Parmesan Ranch Roasted Potatoes

Tender potatoes, crusted with a mixture of parmesan cheese and ranch and roasted until tender on the inside and toasted on the outside. You know how well potatoes and ranch go together. And potatoes and cheese. Now you can enjoy all three at once. The tangy and nutty crust is out of this world. I mean, downright addictive. No joke, my boys were fighting over the last few pieces... And look how short the ingredient list is.

Why ranch dip mix? Because it's a dry powder (versus the bottled dressing) and makes an unbelievable crust on the potatoes, especially when you add grated parmesan cheese.

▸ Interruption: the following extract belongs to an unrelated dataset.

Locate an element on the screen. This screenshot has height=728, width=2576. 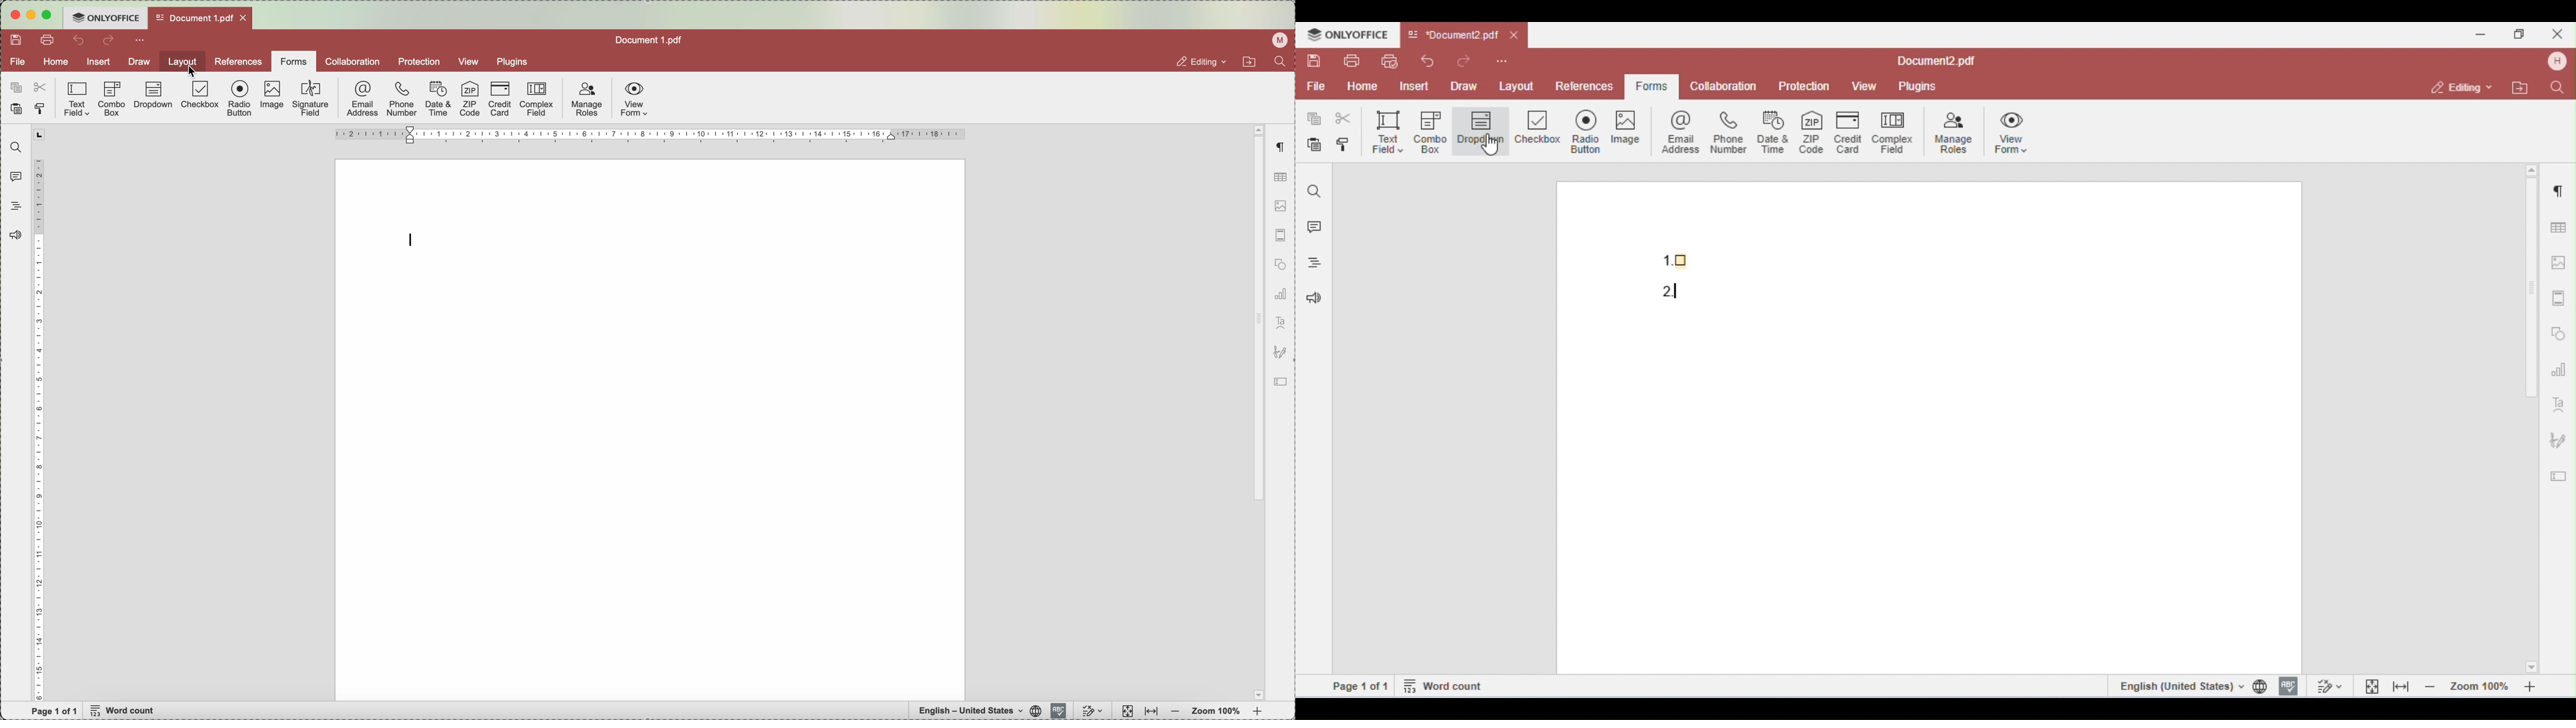
image is located at coordinates (270, 95).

If you've never thought of using powdered ranch dip/salad dressing mix for something beyond dressing and dip, you're definitely missing out.

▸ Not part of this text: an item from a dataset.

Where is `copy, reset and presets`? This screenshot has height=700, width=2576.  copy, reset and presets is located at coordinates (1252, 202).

Parmesan Ranch Roasted Potatoes

2-3 Idaho potatoes (2 large or 3 medium), about 1 1/2 pounds, cut into 2-inch pieces
2 tablespoons olive oil
2 tablespoons powdered ranch dip or salad dressing mix
2 tablespoons grated parmesan cheese
Salt and freshly ground black pepper
Chopped green onions, optional

Preheat the oven to 400 degrees. Line a large baking sheet with parchment paper.
Place the potatoes in a large bowl, add the oil and toss to coat. Add the ranch mix and parmesan cheese and toss to coat.
Transfer the potatoes to the prepared baking sheet. Season with salt and black pepper.
Roast for 20 to 30 minutes, until the potatoes are golden brown and tender. Top with green onions before serving, if desired.